Il y a 25 ans, Christophe faisait son grand retour avec "Bevilacqua"

Depuis sa disparition en avril 2020, la moindre excuse est bonne pour réécouter Christophe, ce « dandy clodo » capable de s'abreuver aux sources les plus expérimentales et avant-gardistes. Le 25ème anniversaire de « Bevilacqua », son dixième album, est en cela l’occasion rêvée de se rappeler à quel point le « beau bizarre » a su, après un hiatus discographique de treize ans, modernisé la chanson française en la confrontant aux musiques électroniques.

Au cours des années 1980, nombreux sont les avant-gardistes de la chanson française des deux décennies précédentes à prendre un peu de recul : Brigitte Fontaine, Colette Magny, Catherine Ribeiro, toutes semblent alors tourner le dos à l'industrie du spectacle. À la même période, Christophe a visiblement les mêmes envies : après un dernier album chez Les Disques Motors, « Clichés d'amour », sorti en 1983, Daniel Bevilacqua marque une pause de treize ans. Il y a bien deux-trois singles, mais rien qui ne marque les esprits.

À l'époque, on dit qu’il passe ses journées à chiner des jukebox dans toute la France. On dit aussi qu’il assouvi sa passion pour les voitures en écumant ses nuits dans une Citroën Méhari équipée d’un téléphone portable. Ce que l'on sait moins, c'est que Christophe en profite surtout pour peaufiner sa technique, son approche du son, cette science des arrangements qui, selon lui, est la seule solution à même de le démarquer de la concurrence. Ainsi né « Bevilacqua » en 1996, l'œuvre proto-variété d'un esthète tout heureux d'expérimenter différents sous-genres des musiques électroniques : l'IDM, le trip-hop, la techno, etc.

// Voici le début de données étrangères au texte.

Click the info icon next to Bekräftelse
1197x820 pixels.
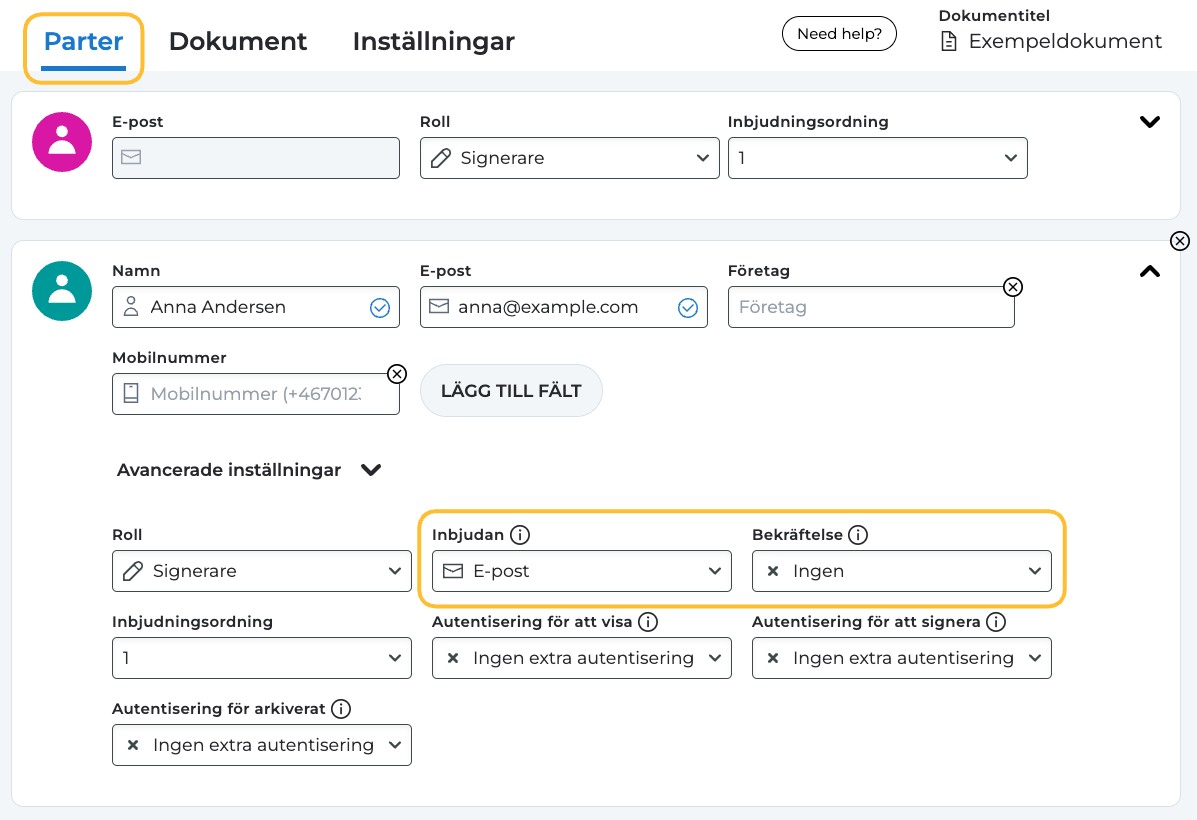858,535
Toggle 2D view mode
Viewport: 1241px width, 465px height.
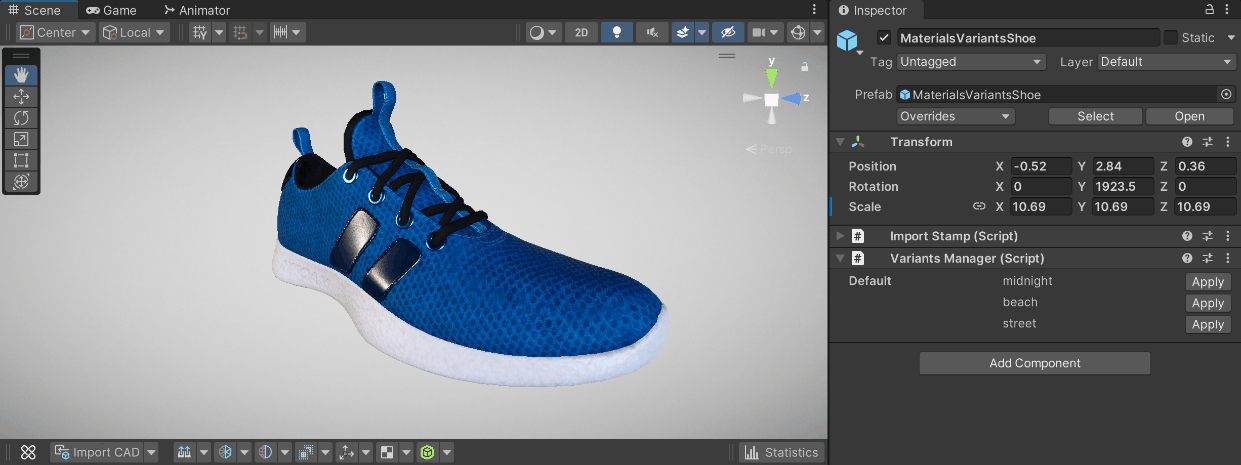[x=581, y=32]
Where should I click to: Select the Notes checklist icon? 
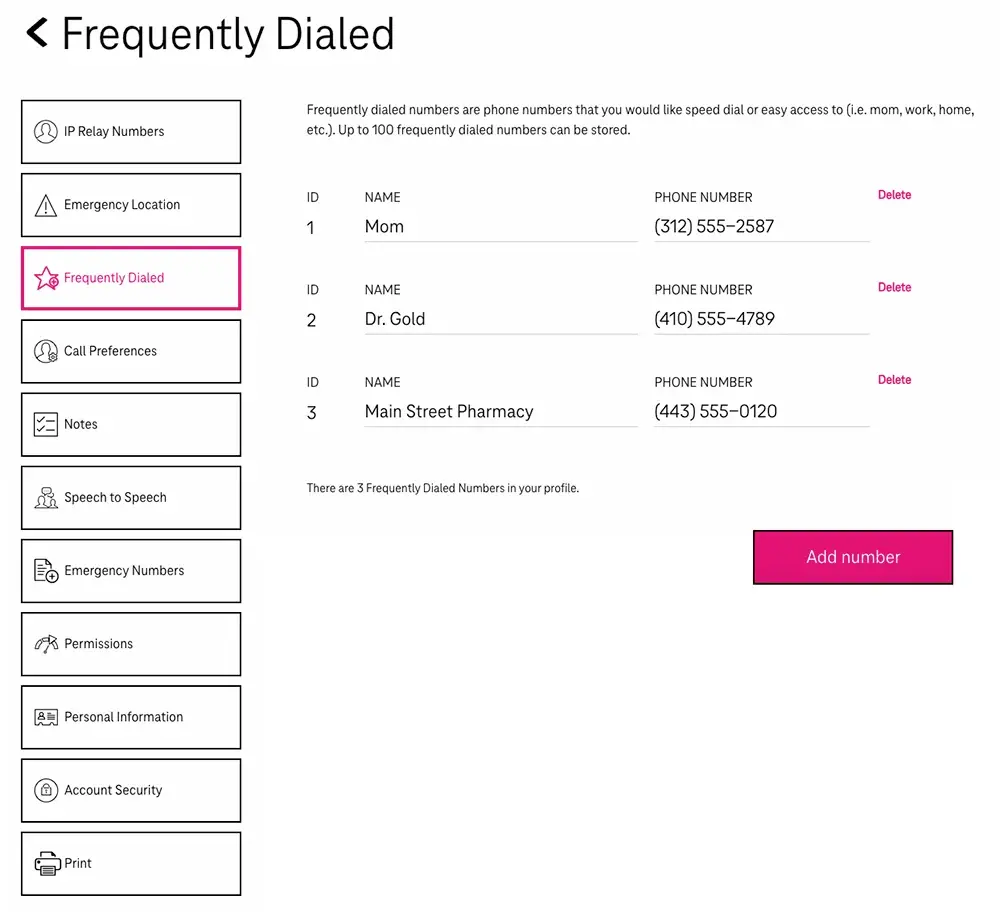point(45,424)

Quand plus d'une décennie sépare un album de son successeur, le réflexe logique est de se dire que l'artiste a passé de longues heures à parfaire chaque morceau. Dans le cas de ce dixième album, rien n'est moins vrai : enregistré au studio Ferber, où la plupart des anciens albums de Christophe ont été mis sur bandes, « Bevilacqua » est né assez rapidement, nourri de ses obsessions personnelles - les voitures (Enzo, hommage ambitieux au père fondateur de Ferrari), Alan Vega (dont la présence sur Rencontre à l’as Vega acte une collaboration fructueuse), les parfums (Parfums d’histoire), etc -, influencé par ses écoutes (« Outside » de Bowie) et inspiré par différentes histoires bel et bien vécues.

C'est le cas, par exemple, de Label obscur, qui dresse le portrait d'un Américain venu lui vendre près de 300 78 tours de blues afin de payer son divorce. 25 000 francs plus tard, Christophe n'a jamais reçu les disques en question…

Depuis 1965 et la sortie d’« Aline », Christophe n’avait plus enregistré sur une major - AZ, à l’époque. Le fait que « Bevilacqua » soit publié chez Sony aurait pu être en cela un signe inquiétant, à peine nuancé par Le tourne-cœur, un premier single peu représentatif de la façon dont le « Beau bizarre » défie les normes avec style tout au long de ces treize compositions. L'interview, Qu'est-ce que tu dis là, J't’aime à l'envers, Je cherche toujours : toutes ces chansons séduisent en effet par leurs structures labyrinthiques, tout en nuances, systématiquement portées par le souffle d'une voix aussi fragile que vibrante.

Cette même voix qui, dotée d'une évidente force expressive, donne l'impression de pouvoir confier une émotion précise à chaque mot, de pouvoir à elle seule créer un univers ambivalent, jamais totalement mélancolique, mais toujours terriblement mystérieux. La preuve : 25 ans après sa sortie originale, « Bevilacqua » vient d'être réédité, agrémenté de quelques remixes qui n'apportent pas grand-chose mais rappellent à quel point l'on n'a pas fini d'analyser les chansons de ce « Dandy clodo ». L'un des rares du paysage français à avoir su transformer sa musique en une expérience quasi mystique.